The easiest things for lawmakers to do politically are to cut taxes and increase spending, but there comes a point where the math stops working (except in Washington, D.C, where they can just pretend). Some state legislators are wondering if we’re reaching that point.
The reason they are wondering is because state revenues have not met the Department of Finance and Administration’s forecast each of the past three months. In fact, they’re $36.1 million less than expected and about the same as the state collected this time last year.

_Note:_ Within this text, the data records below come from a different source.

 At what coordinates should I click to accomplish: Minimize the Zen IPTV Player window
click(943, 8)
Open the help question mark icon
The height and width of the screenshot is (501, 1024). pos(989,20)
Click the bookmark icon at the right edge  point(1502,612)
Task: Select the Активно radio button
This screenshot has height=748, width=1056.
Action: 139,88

Meanwhile, the state is facing increasing costs that are hard to contain. Spending on K-12 public schools must increase every year or the state probably will be sued. Meanwhile, health care costs are rising – in particular, the so-called private option, where the state uses federal Medicaid dollars to purchase health insurance for lower-income Arkansans. When the program was created, it was expected to cover 250,000 individuals, but the numbers have zoomed past that, and next year the state begins paying 5 percent of the cost.

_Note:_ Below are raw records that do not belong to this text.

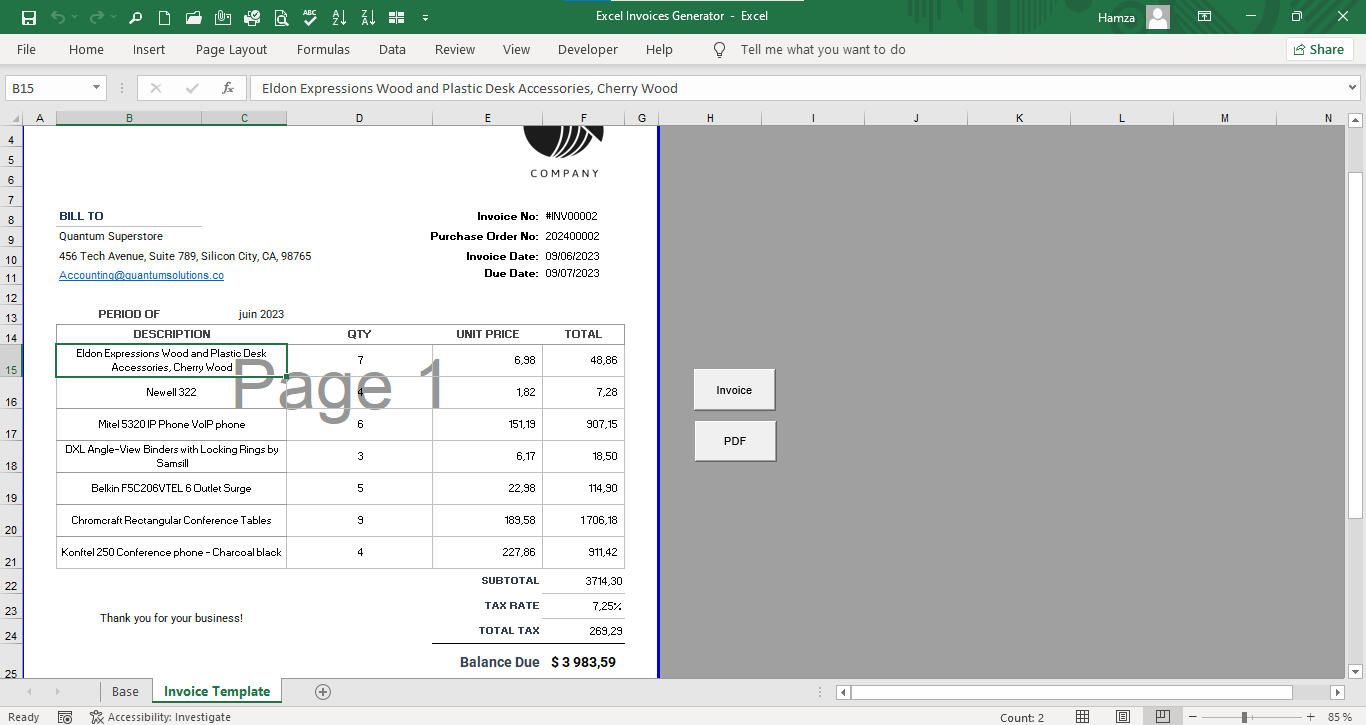Click the Spelling check ABC icon
Viewport: 1366px width, 725px height.
[310, 17]
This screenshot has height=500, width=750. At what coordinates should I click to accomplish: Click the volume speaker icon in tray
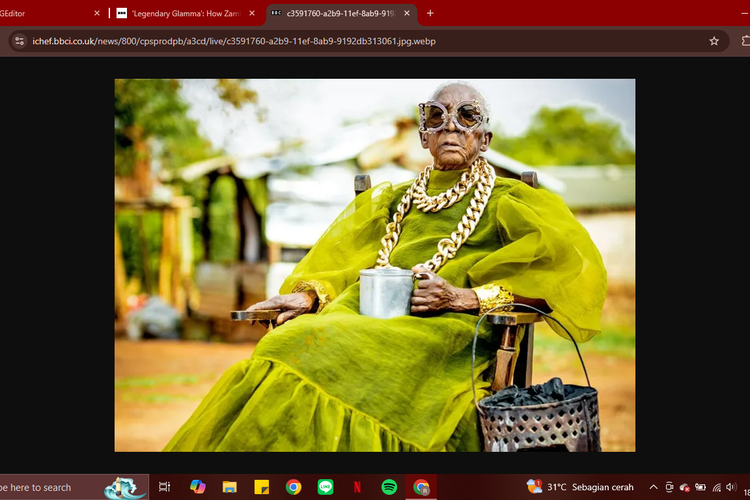click(733, 487)
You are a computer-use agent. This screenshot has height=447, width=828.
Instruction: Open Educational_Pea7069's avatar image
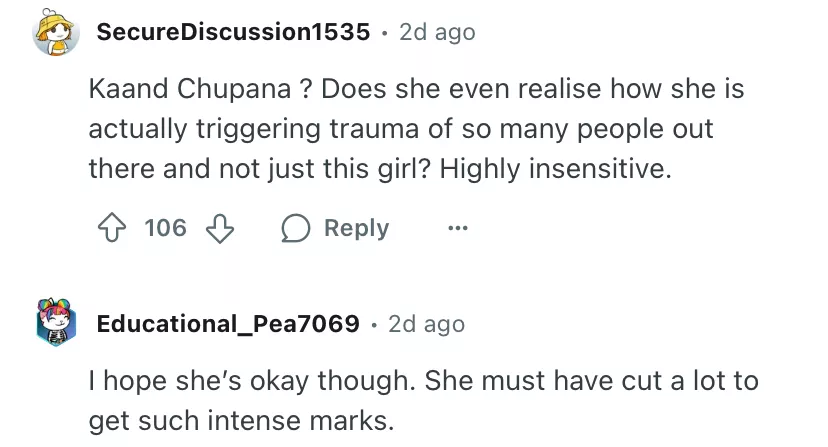pos(55,324)
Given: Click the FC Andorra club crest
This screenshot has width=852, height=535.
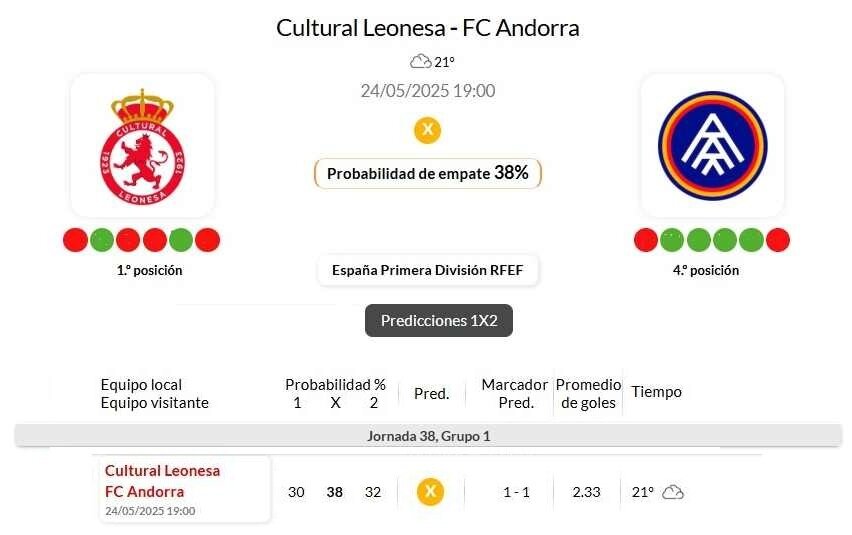Looking at the screenshot, I should click(x=712, y=145).
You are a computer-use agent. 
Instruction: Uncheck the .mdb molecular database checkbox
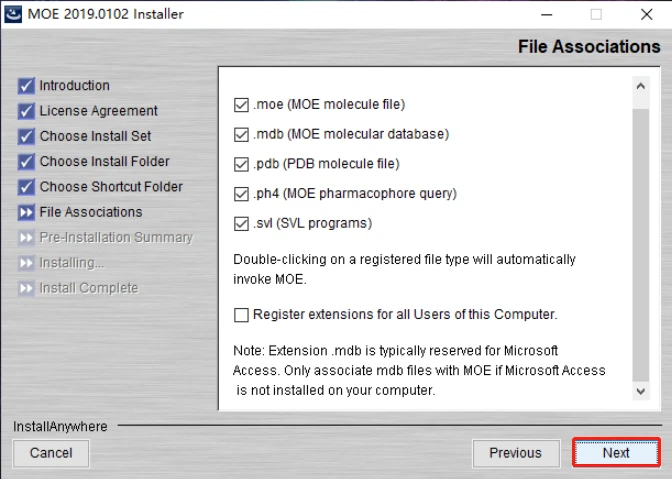[240, 134]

The situation wasn’t vastly different – at least the same trends existed or were predictable – in 2015, when Gov. Asa Hutchinson first came to office after having campaigned on a promise of cutting taxes. Hutchinson made a $100 million income tax cut his first priority, and legislators passed it right out of the gate early that year and then made spending decisions based off that.
It worked just fine. In fact, the state had a $177 million surplus in fiscal year 2016. But that surplus would not have happened were it not for two factors.
First, the economy is strong. The state’s unemployment rate is 3.9 percent, the lowest in recorded history, though part of the reason is because many individuals have dropped out of the workforce and aren’t counted in the rate.
The second reason for the surplus is that the state is taking a lot of money from Uncle Sam. The private option will rake in $1.6 billion in fiscal year 2017. Many Republican states said no to that money. Then earlier this year, Hutchinson and legislators found about $50 million in state funds so Arkansas would be eligible for $200 million in federal highway funds.
So balancing the budget actually has been pretty easy lately. The problem is that the factors that make it easy are temporary, but the factors that make it harder are permanent. The Great Recession supposedly ended in June 2009, which is news to a lot of people still struggling to make ends meet, but that’s the official date. That was seven years ago, and unless the laws of economics have been rescinded, another recession eventually will come around the corner. At that point, the state will have a lot of obligations that it might not be able to meet, especially as those education and health care costs continue rising. Meanwhile, at some point, the cash-strapped federal government will stop handing out money to the states like candy. Surely.
Hutchinson is determined to cut taxes. The governor’s duties include being the state’s chief marketing officer and deal-maker. He’s told by out-of-state corporate leaders that Arkansas’ high income taxes are a negative. But even he is scaling down expectations. He’s now talking about $50 million, which is not much.
Other legislators are even more cautious. Sen. Jake Files, R-Fort Smith, chairman of the Senate Revenue and Tax Committee, said any tax cut this year will occur after “more fact-finding and evidence-based methodology” than in 2015. He suggested a triggered tax cut that would occur only if revenues meet a certain mark. He’d also like to see the tax cuts targeted to lower income Arkansans, who were left out of the 2015 cut.
Other legislators, however, including Sen. Bart Hester, R-Cave Springs, are full steam ahead. He says the state has a surplus and that if the money stays in Little Rock, legislators will just spend it, and not efficiently. He’s pretty certain legislators will become more enthusiastic about a tax cut when they have the chance to pass one.
What would be the safe bet? There will be a tax cut – a small one, passed with cautious enthusiasm.
Hutchinson and the Rebublicans need to look westward to see the result of imprudent tax cuts. Oklahoma has sunk to unbelievable lows and is still sinking: less money spent on education than all other states, worst healthcare statistics, etc. Rebublicans seem to think that tax cuts will make every situation better. Wanna bet?
Not to mention Kansas! I think they’re aware and are being careful, but you’re right that Republicans often see tax cuts as a panacea.